Mondéjar DOP
- Mondéjar DOP in the province of Guadalajara in the region of Castile-La Mancha
- Official name: D.O.P. Mondéjar
- Type: Denominación de Origen Protegida (DOP)
- Year established: 1996
- Country: Spain
- Size of planted vineyards: 446 hectares (1,102 acres)
- No. of wineries: 2
- Wine produced: 1,519 hectolitres
- Comments: Data for 2016 / 2017

= Mondéjar (DO) =

Wine-growing region in central Spain

Mondéjar is a Spanish Denominación de Origen Protegida (DOP) for wines located in the southeast corner of the province of Guadalajara (Castile-La Mancha, Spain), around the town of Mondéjar. It covers 19 municipalities, the most important one being Sacedón.

==History==
Wine has been produced in this area for centuries, due to the strategic position that Mondéjar occupies on the road between Madrid and Valencia. The traditional market for the wines was strictly local. Originally, Mondéjar wines were classified as Vinos de la Tierra, but they acquired official DO status in 1997.

==Climate==
Surprisingly, despite being in the centre of the Iberian peninsula, the area around Mondéjar possesses a Mediterranean climate due to the easterly winds and the altitude. Even so, temperatures in summer are high (40°C max) and low in winter (-8°C max) with strong possibilities of frost even in April. Average annual rainfall is 500 mm.

==Soils==
The land covered by Mondéjar DOP is generally gentle rolling hills. It borders on the Vinos de Madrid DOP to the west and on the La Mancha DOP to the south.
The vineyards are at a height of about 800 m above sea level. In the southeast, around the town of Mondéjar itself, the vines are planted on red soil on lime bearing clay sediments, not very rocky and rich in potassium. In the north, around the town of Sacedón, the soils are dark, on marl, sandy and poor in nitrogen, magnesium and phosphates. In both zones, the subsoil is deep, has good permeability and is poor in organic matter.

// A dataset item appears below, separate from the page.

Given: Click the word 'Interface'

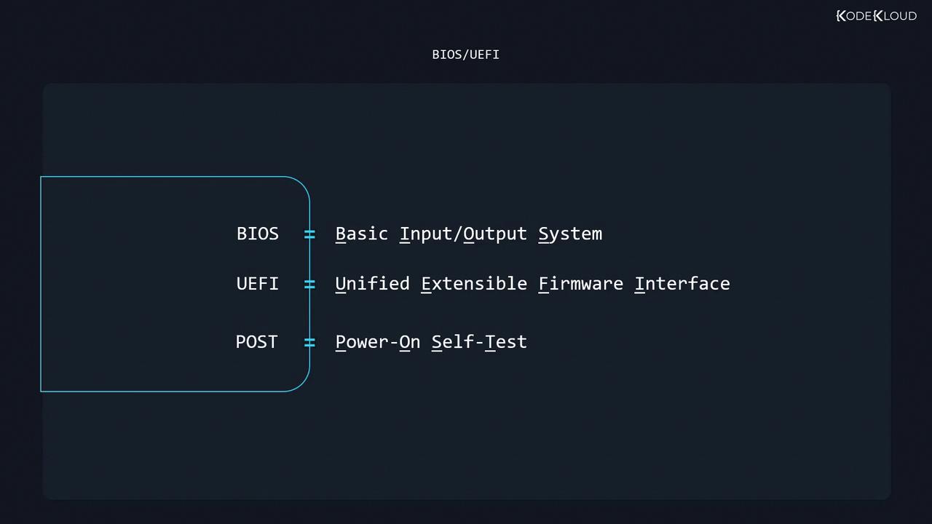Looking at the screenshot, I should (682, 284).
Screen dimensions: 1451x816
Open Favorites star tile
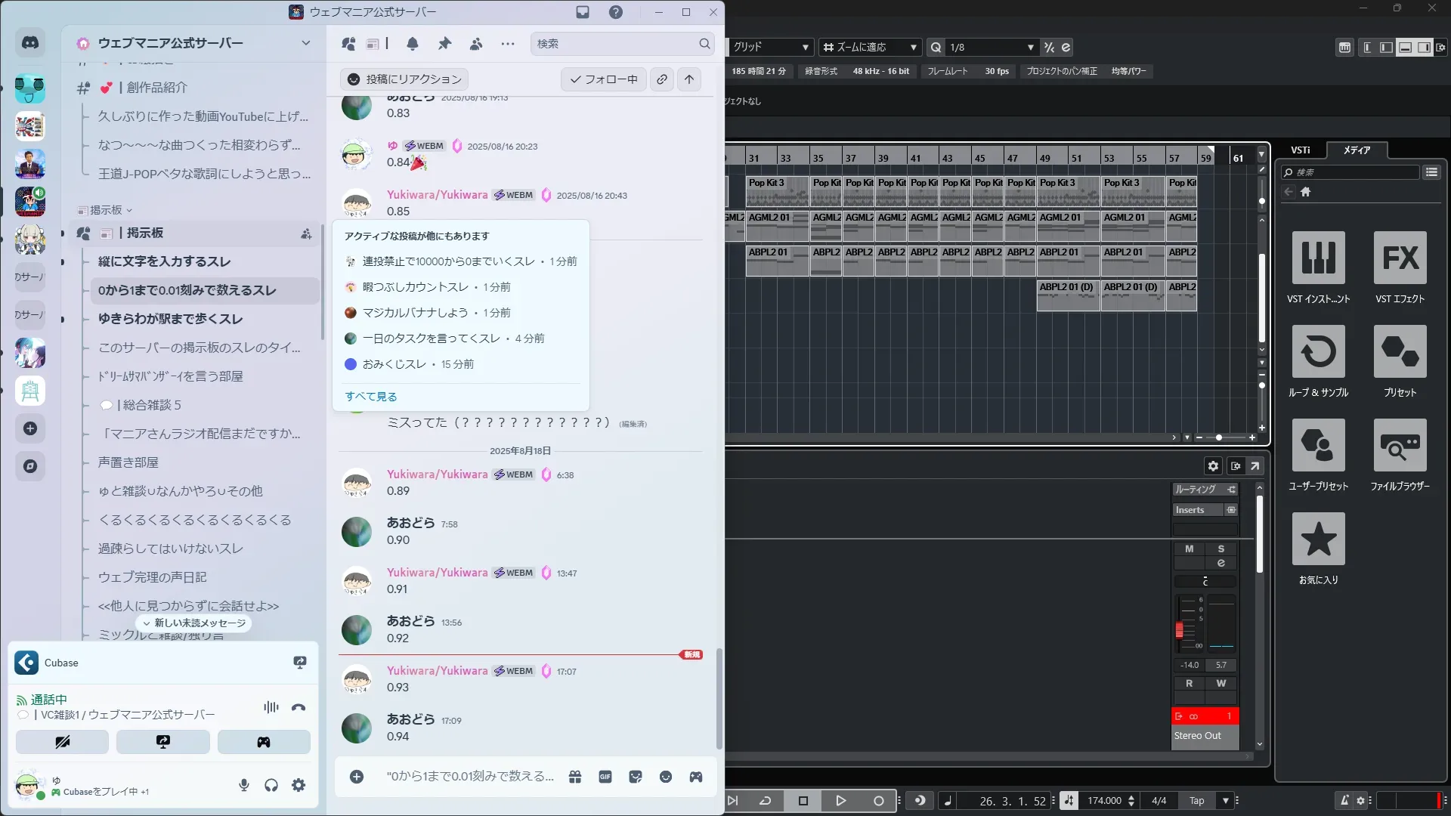tap(1318, 539)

==Authorised Grape Varieties==
The authorised grape varieties are:
- Red: Tempranillo, Cabernet Sauvignon, Syrah, and Garnacha

- White: Macabeo, Malvar, Sauvignon Blanc, and Torrontés

==Viticulture==
The first leaf burst on the vines is in mid-March and the leaves start to fall at the beginning of November. 50% of the vines covered by the DOP are over 25 years old and produce an average of 5–6 kg/vine. The vine planting density is low at an average of 1,100 vines/ha.